# WHAT IS REQUIRED
Reproduce the records word for word, from their first line through the line containing "Expand the Color", including that line.
┌─ MATERIAL PROVIDED
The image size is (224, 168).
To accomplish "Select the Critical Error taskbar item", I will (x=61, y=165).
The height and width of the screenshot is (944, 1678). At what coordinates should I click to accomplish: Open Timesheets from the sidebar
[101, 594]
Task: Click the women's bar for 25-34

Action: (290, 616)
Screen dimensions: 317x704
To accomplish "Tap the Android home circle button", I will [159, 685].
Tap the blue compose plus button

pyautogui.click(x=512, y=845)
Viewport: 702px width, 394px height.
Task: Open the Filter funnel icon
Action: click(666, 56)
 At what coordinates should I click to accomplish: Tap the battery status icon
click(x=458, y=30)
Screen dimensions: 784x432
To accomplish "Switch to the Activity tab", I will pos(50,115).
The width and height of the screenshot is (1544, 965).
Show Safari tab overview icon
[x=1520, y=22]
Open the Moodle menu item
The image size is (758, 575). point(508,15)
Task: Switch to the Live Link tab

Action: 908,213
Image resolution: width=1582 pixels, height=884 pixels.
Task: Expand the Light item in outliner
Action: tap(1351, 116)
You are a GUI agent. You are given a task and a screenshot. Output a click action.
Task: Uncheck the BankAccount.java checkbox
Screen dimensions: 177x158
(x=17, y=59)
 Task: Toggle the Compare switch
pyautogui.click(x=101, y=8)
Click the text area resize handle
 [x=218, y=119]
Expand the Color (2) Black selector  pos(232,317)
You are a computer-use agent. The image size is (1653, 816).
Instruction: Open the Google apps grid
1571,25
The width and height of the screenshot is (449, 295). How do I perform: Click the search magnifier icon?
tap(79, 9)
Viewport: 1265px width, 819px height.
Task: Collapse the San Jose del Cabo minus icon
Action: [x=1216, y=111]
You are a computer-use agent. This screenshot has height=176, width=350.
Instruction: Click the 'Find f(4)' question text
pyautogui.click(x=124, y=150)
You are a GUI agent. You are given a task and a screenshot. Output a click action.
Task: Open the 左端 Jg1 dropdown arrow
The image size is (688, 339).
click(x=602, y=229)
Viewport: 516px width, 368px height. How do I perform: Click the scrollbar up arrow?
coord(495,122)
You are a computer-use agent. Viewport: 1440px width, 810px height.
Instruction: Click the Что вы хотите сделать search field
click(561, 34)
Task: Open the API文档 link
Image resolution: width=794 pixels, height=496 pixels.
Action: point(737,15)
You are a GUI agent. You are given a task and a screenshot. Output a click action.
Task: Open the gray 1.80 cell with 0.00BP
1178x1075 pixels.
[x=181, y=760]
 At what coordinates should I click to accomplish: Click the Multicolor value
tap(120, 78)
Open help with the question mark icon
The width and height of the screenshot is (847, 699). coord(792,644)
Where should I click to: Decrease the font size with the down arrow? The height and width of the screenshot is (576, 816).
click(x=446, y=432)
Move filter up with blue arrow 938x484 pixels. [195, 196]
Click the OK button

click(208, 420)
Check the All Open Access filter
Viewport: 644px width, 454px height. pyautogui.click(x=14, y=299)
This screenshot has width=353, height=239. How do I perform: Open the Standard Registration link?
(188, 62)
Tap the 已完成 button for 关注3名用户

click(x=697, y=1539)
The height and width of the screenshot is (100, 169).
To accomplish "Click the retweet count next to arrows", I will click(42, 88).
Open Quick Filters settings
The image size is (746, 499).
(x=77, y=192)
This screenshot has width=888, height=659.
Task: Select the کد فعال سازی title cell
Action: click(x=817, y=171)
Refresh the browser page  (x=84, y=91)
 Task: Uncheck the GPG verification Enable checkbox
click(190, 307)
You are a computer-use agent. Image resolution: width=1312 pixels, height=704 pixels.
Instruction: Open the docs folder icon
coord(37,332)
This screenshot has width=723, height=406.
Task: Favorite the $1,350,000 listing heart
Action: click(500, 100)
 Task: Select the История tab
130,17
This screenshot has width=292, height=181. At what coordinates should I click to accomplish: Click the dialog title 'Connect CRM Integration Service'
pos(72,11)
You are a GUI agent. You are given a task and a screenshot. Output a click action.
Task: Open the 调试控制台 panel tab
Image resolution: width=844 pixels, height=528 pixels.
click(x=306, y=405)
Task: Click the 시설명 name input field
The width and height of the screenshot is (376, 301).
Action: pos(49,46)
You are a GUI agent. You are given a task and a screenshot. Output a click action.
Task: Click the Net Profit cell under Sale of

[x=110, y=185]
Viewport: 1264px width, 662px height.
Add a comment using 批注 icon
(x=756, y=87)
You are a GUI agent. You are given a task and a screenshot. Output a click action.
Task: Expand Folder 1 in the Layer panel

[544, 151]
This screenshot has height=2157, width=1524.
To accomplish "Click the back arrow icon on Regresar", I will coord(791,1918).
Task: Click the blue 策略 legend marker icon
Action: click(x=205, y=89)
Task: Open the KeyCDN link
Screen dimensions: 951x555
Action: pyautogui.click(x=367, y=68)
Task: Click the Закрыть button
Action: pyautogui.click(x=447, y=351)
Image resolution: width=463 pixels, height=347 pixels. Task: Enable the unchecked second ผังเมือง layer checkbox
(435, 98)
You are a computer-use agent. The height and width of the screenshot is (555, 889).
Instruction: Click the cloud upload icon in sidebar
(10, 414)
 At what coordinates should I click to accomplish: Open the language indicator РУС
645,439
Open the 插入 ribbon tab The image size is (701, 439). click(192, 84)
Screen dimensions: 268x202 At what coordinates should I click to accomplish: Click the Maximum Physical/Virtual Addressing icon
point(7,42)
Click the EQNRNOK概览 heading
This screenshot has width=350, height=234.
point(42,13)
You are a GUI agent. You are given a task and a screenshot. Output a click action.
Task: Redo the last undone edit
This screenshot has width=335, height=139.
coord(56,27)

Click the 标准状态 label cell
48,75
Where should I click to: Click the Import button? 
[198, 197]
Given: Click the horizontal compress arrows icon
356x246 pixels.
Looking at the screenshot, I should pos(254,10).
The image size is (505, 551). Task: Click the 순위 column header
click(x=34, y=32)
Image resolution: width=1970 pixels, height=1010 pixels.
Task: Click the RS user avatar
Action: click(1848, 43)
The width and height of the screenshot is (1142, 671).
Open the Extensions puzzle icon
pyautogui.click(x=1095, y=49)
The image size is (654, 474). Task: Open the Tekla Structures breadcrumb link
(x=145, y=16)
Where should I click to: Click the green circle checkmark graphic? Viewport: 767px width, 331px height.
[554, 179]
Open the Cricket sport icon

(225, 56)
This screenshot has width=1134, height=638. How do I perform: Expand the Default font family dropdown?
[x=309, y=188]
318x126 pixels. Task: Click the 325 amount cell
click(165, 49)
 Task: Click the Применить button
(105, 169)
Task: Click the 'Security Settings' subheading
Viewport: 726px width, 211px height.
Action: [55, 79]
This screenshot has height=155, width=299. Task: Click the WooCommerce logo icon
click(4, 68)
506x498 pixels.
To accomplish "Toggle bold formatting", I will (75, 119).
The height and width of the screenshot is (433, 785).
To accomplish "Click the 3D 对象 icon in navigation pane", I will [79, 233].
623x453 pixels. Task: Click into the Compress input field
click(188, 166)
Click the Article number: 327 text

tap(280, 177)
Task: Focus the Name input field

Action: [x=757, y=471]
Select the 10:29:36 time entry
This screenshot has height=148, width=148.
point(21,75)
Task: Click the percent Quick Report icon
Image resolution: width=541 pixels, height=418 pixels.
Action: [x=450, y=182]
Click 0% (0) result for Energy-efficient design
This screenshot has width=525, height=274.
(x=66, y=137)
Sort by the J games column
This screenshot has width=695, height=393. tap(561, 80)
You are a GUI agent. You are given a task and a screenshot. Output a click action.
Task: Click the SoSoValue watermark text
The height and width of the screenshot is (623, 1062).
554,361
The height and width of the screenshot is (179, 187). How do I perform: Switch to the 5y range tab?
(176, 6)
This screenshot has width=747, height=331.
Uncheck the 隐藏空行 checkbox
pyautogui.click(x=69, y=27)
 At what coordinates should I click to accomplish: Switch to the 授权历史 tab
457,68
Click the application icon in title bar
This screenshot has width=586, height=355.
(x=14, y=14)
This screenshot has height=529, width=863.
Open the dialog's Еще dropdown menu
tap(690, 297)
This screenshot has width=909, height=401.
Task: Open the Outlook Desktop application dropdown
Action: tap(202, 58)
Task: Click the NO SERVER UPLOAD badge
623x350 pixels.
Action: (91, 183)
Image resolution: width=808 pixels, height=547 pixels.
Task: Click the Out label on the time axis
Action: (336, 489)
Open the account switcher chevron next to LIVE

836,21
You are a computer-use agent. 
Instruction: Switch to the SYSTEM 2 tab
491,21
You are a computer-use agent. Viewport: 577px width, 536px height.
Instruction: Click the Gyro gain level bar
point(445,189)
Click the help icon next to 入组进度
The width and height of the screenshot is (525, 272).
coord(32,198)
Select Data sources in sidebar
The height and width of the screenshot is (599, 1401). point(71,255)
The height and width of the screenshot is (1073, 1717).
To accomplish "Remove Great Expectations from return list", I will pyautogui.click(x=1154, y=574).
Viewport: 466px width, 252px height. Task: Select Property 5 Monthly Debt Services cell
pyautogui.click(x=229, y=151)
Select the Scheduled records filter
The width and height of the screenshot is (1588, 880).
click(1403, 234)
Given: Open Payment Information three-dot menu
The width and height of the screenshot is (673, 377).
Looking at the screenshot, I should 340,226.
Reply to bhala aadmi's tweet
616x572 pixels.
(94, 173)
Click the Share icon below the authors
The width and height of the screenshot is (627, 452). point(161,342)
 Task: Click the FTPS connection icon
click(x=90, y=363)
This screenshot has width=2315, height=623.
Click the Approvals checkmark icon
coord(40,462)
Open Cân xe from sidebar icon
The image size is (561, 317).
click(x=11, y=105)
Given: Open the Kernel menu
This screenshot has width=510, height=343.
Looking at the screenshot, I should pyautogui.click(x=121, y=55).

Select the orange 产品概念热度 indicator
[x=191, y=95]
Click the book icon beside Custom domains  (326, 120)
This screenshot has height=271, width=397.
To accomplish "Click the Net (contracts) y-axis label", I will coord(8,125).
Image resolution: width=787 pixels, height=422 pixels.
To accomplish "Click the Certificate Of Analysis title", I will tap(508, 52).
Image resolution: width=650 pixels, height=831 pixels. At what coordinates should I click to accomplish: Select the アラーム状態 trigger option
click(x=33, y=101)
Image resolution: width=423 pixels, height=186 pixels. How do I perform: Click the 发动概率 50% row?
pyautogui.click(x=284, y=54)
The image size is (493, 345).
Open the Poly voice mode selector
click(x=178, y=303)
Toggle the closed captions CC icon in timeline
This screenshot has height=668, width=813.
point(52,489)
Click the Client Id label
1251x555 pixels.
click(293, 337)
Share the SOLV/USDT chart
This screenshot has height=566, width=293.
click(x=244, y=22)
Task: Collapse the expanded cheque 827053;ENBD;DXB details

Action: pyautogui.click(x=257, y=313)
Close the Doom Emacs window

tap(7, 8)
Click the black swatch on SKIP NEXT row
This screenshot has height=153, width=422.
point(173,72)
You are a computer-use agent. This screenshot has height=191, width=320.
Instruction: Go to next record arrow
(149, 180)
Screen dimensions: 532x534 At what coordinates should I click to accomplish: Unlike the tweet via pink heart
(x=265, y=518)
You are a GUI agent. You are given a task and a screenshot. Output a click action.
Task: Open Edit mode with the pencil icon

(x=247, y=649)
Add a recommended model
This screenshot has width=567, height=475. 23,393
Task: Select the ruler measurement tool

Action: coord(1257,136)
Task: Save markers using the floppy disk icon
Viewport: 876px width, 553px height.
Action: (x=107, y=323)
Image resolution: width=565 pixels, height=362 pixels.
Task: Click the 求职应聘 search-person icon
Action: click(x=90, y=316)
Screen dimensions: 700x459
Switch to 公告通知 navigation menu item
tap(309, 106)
└─
# OUTPUT OF THE EXERCISE
The image size is (224, 168).
To accomplish "Select the Critical Error taskbar item", I will (x=61, y=165).
The height and width of the screenshot is (944, 1678). At what coordinates should I click to accomplish: Open Timesheets from the sidebar
[101, 594]
Task: Click the women's bar for 25-34

Action: (290, 616)
Screen dimensions: 317x704
To accomplish "Tap the Android home circle button", I will [159, 685].
Tap the blue compose plus button

pyautogui.click(x=512, y=845)
Viewport: 702px width, 394px height.
Task: Open the Filter funnel icon
Action: click(666, 56)
 At what coordinates should I click to accomplish: Tap the battery status icon
click(x=458, y=30)
Screen dimensions: 784x432
To accomplish "Switch to the Activity tab", I will pos(50,115).
The width and height of the screenshot is (1544, 965).
Show Safari tab overview icon
[x=1520, y=22]
Open the Moodle menu item
The image size is (758, 575). point(508,15)
Task: Switch to the Live Link tab

Action: 908,213
Image resolution: width=1582 pixels, height=884 pixels.
Task: Expand the Light item in outliner
Action: tap(1351, 116)
You are a GUI agent. You are given a task and a screenshot. Output a click action.
Task: Uncheck the BankAccount.java checkbox
Screen dimensions: 177x158
(x=17, y=59)
 Task: Toggle the Compare switch
pyautogui.click(x=101, y=8)
Click the text area resize handle
 [x=218, y=119]
Expand the Color (2) Black selector  pos(232,317)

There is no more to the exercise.